**STATED GOAL 1**: Copy the entries from the line that contains "The image size is (242, 311)." through the line that contains "(x=865, y=39)", including both of those lines, and reproduce them without any changes.

13. As will be noted the Applicant referred to certain other provisions of the Act (and also the 1936 Act). Those other provisions are referred to later in these reasons.

14. As regards division 87 of the Act the Respondent correctly contends that the Applicant did not assert that he or the Company was conducting a PS business and the four tests contained in division 87 do not require consideration.

Part D - The applicant's submissions and comments in respect of those submissions

15. It became clear as Mr Galvin addressed the Tribunal that it was he who produced all of the documentation on which the Applicant relies. After agreement was reached as to the facts there was no need for oral evidence, and Mr Galvin proceeded to address the Tribunal for a period which in the result exceeded two hours. During that period he referred the Tribunal repeatedly and at length to the Applicant's objection to the assessment and amended assessments in respect of the relevant years. (T page 125 to T page 152). He made it clear that the Applicant's case is centred on the objection and indeed it is also clear that it is the content of that objection which figured largely in the preparation of the Applicant's application for review (Tp 1 to Tp 49); he also prepared a number of (very) lengthy letters addressed to staff of the Respondent and (in some cases) staff of the Tribunal, and also a document entitled "Address to Julian Block" which was handed to the Tribunal towards the end of the hearing. Of the documentation on which the Applicant relies it might be said that the objection and the application (T1 and T9) for review are perhaps the most relevant, although the degree of repetition is such that much the same content often appears in more than one of such documents.

16. The documentation furnished on behalf of the Applicant is very lengthy indeed. It contains a wealth of detail (most of it irrelevant), references to a vast number of decided cases (mostly irrelevant) and one issue over which the Tribunal has no jurisdiction; I refer in this latter context to the general interest charge, about which the Applicant complained, at some length, in his objection.

17. Having dealt at least with the Applicant's objection, Mr Galvin then went on to deal with the Applicant's application for review. As I have said, that application for review is reminiscent of and in some respects repetitive of some of the content of the objection. Much the same can be said of the letters to which I have referred. By way of one example only, a letter dated 19th of July 2006 runs, inclusive of additions, to 47 pages. It would seem then that on the same material was often recycled.

18. As I have noted, Mr Galvin also submitted a document entitled "Address to Julian Block"; this too is a lengthy document; some idea of the flavour of the documentation prepared on behalf of the Applicant can be obtained from a consideration of a part of that


ATC 2485

document and the first three pages only have been included in these reasons [extract of document omitted].

19. The facts are very simple. During the relevant years, the Applicant owned all of the issued shares in the Company; he was the only director and he was also the only employee. The Applicant's services were furnished to end users through labour hire firms. In consideration of the Applicant's services the Company received payment at the agreed hourly rate for the services rendered.

20. It was not always easy to understand the precise nature of the Applicant's contentions. It can be said that in essence those contentions, at least to some extent constituted an attack on provisions in the Act, and in particular but not only Part 2-42.

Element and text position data
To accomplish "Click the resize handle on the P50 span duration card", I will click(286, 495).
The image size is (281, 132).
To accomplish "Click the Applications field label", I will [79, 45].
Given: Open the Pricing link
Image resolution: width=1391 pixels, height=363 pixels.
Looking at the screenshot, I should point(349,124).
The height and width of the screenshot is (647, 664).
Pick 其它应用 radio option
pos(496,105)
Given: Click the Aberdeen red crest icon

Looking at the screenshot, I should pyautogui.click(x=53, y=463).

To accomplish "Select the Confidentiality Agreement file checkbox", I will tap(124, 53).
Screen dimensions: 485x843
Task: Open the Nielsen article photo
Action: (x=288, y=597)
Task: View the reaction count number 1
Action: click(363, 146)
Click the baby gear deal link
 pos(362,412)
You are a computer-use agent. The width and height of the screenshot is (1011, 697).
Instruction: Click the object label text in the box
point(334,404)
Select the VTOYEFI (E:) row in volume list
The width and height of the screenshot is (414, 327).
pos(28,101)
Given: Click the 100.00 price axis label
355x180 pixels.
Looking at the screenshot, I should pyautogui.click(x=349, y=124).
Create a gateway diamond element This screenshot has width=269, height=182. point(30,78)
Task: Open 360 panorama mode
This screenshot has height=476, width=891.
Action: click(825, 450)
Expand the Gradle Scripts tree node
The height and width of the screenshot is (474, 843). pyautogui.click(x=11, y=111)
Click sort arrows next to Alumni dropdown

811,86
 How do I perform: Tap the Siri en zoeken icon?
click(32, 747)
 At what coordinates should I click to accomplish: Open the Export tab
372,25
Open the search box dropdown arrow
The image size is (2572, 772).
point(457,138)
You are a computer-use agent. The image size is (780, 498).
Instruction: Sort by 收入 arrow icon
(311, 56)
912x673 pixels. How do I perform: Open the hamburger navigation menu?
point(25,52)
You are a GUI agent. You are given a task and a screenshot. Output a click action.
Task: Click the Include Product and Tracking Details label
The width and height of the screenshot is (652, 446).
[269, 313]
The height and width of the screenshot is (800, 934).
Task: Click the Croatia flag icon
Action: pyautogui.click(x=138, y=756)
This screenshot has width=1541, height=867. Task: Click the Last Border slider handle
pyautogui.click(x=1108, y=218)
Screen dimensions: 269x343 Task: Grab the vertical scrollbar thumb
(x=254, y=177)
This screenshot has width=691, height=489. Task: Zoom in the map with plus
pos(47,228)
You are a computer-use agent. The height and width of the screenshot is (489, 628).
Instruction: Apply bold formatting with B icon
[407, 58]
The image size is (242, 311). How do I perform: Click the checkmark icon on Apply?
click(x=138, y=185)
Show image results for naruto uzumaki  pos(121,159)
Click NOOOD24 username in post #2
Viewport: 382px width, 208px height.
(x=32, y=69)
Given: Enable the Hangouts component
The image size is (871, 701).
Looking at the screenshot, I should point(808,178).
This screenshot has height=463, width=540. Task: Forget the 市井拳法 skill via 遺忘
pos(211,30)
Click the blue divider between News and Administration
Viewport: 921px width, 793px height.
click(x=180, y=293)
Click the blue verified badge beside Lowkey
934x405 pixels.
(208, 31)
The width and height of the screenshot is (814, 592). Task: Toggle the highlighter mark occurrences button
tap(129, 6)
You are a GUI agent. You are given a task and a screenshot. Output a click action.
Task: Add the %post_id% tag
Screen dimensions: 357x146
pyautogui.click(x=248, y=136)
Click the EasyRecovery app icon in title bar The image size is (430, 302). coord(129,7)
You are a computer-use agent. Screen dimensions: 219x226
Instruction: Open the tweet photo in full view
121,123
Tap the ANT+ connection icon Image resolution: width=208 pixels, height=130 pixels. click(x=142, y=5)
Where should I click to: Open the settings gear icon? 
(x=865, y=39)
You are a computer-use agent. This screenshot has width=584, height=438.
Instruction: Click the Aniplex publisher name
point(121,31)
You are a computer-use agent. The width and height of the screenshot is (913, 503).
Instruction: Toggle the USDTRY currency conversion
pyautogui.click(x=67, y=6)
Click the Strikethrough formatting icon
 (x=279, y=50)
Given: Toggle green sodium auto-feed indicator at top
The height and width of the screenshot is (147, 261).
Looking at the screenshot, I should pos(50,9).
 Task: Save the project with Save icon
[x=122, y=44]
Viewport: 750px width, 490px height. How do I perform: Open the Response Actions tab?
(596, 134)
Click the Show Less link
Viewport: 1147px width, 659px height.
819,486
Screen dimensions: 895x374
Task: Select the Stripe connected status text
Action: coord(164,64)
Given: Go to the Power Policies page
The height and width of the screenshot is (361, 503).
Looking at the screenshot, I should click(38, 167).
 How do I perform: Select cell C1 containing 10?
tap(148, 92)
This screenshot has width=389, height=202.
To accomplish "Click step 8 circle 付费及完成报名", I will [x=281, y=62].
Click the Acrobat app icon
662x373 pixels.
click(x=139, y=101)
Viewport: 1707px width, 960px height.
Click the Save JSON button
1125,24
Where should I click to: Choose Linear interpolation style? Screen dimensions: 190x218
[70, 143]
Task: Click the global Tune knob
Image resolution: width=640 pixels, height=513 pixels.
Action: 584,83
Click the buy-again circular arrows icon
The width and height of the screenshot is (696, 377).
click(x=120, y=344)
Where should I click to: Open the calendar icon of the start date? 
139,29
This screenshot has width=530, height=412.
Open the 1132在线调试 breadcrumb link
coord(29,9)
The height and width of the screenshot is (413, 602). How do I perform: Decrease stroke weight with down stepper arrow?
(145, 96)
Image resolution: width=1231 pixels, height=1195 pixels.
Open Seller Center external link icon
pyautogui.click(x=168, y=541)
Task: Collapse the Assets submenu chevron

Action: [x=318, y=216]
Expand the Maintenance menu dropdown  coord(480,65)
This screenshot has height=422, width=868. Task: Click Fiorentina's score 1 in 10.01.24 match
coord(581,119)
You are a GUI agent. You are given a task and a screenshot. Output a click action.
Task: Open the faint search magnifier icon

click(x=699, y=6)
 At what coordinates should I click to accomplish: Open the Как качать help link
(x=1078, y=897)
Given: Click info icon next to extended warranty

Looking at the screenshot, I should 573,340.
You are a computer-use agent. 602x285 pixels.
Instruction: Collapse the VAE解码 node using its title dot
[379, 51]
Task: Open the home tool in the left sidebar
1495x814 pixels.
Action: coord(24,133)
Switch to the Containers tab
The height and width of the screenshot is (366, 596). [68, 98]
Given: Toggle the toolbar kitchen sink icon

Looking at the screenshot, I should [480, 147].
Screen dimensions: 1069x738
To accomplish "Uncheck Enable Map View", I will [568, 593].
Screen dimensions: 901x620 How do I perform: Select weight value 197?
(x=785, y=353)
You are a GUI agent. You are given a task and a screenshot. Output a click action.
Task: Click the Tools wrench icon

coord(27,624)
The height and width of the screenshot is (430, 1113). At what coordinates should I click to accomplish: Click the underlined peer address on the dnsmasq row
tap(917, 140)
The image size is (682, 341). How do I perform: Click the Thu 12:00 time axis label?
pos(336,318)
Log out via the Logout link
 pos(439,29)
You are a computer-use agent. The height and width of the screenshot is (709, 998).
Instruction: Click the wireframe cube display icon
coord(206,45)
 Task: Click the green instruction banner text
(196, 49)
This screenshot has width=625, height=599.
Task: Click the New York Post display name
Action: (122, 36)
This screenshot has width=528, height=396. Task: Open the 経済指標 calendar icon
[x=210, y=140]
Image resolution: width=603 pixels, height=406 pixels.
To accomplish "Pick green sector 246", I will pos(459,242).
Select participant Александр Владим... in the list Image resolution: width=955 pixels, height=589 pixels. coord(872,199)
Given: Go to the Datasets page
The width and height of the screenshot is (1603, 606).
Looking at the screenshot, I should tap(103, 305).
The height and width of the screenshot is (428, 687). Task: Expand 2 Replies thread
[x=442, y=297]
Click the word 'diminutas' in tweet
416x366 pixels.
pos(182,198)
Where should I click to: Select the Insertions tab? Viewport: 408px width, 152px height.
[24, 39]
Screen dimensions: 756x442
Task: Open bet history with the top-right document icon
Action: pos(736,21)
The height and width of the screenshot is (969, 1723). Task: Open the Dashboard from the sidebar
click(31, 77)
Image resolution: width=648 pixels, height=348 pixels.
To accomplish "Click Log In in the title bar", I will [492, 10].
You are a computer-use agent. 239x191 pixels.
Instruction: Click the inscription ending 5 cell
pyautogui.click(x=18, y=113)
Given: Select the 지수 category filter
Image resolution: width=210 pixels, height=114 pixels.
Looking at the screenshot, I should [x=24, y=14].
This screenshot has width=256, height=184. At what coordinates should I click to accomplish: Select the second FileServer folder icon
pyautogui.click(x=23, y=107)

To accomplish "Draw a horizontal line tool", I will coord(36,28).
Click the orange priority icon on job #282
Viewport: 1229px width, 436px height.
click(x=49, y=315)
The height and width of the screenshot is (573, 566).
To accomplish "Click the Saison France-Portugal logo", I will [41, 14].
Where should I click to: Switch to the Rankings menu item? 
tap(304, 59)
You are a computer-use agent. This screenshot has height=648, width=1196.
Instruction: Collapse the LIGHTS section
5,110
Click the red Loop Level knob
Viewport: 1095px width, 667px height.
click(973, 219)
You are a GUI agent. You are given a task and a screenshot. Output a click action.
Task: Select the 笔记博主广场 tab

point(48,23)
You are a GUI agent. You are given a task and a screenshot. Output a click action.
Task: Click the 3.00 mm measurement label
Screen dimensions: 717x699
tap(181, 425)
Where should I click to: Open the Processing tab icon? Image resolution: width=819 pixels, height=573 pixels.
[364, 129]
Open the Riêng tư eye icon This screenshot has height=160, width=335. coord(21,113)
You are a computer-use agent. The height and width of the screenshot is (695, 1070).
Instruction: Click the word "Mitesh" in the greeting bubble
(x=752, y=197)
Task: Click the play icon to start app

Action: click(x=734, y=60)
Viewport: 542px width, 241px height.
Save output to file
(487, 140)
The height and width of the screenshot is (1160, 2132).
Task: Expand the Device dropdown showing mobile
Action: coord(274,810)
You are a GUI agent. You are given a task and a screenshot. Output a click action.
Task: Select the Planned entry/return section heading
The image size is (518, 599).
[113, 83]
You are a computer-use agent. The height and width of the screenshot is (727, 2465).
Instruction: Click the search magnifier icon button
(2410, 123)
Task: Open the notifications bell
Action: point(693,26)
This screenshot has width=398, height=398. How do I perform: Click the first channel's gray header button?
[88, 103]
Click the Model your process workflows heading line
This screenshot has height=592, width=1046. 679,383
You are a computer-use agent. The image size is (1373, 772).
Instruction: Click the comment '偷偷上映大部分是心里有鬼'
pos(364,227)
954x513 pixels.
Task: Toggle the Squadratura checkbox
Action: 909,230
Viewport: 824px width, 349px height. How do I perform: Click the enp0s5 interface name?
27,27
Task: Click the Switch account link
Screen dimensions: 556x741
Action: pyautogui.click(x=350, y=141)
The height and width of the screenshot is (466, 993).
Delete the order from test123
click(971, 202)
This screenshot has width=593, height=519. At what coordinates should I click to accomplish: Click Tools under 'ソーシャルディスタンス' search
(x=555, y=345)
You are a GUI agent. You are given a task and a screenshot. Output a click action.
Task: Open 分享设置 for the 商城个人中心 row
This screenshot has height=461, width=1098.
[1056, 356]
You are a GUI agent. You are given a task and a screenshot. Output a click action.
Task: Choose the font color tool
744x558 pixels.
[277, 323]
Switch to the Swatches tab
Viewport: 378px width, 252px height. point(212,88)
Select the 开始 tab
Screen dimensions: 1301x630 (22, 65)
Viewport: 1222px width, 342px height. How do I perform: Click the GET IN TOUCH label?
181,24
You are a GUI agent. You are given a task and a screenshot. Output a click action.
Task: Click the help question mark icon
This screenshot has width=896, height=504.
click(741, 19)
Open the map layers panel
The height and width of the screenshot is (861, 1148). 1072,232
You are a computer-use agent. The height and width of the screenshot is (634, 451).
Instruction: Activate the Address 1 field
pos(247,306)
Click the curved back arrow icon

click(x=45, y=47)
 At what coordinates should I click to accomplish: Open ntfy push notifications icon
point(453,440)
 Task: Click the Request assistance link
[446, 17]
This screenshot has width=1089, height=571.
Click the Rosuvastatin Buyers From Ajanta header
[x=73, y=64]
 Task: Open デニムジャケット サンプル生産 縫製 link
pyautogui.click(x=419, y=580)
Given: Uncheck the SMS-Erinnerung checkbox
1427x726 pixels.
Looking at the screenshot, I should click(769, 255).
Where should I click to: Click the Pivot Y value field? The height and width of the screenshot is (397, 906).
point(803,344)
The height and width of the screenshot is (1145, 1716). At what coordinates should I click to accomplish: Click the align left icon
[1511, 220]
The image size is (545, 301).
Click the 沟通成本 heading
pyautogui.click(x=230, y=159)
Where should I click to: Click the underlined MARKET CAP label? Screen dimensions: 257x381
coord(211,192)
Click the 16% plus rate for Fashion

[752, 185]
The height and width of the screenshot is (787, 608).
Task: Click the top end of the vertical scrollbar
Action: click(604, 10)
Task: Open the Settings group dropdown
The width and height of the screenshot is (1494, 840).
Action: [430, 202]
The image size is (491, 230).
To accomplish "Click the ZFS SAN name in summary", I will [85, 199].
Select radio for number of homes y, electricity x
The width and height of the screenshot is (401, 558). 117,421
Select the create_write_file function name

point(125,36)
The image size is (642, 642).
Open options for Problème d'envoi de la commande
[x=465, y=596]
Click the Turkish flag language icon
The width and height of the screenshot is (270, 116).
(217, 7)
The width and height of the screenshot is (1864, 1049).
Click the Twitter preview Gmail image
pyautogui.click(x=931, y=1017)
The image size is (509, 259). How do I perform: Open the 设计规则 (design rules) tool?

**STATED GOAL 2**: In the tribunal reasons, how many pages does the letter dated 19th of July 2006 run to, inclusive of additions?

**ANSWER 1**:
The image size is (242, 311). How do I perform: Click the checkmark icon on Apply?
click(x=138, y=185)
Show image results for naruto uzumaki  pos(121,159)
Click NOOOD24 username in post #2
Viewport: 382px width, 208px height.
(x=32, y=69)
Given: Enable the Hangouts component
The image size is (871, 701).
Looking at the screenshot, I should point(808,178).
This screenshot has height=463, width=540. Task: Forget the 市井拳法 skill via 遺忘
pos(211,30)
Click the blue divider between News and Administration
Viewport: 921px width, 793px height.
click(x=180, y=293)
Click the blue verified badge beside Lowkey
934x405 pixels.
(208, 31)
The width and height of the screenshot is (814, 592). Task: Toggle the highlighter mark occurrences button
tap(129, 6)
You are a GUI agent. You are given a task and a screenshot. Output a click action.
Task: Add the %post_id% tag
Screen dimensions: 357x146
pyautogui.click(x=248, y=136)
Click the EasyRecovery app icon in title bar The image size is (430, 302). coord(129,7)
You are a computer-use agent. Screen dimensions: 219x226
Instruction: Open the tweet photo in full view
121,123
Tap the ANT+ connection icon Image resolution: width=208 pixels, height=130 pixels. click(x=142, y=5)
Where should I click to: Open the settings gear icon? 
(x=865, y=39)

**ANSWER 2**: 47 pages.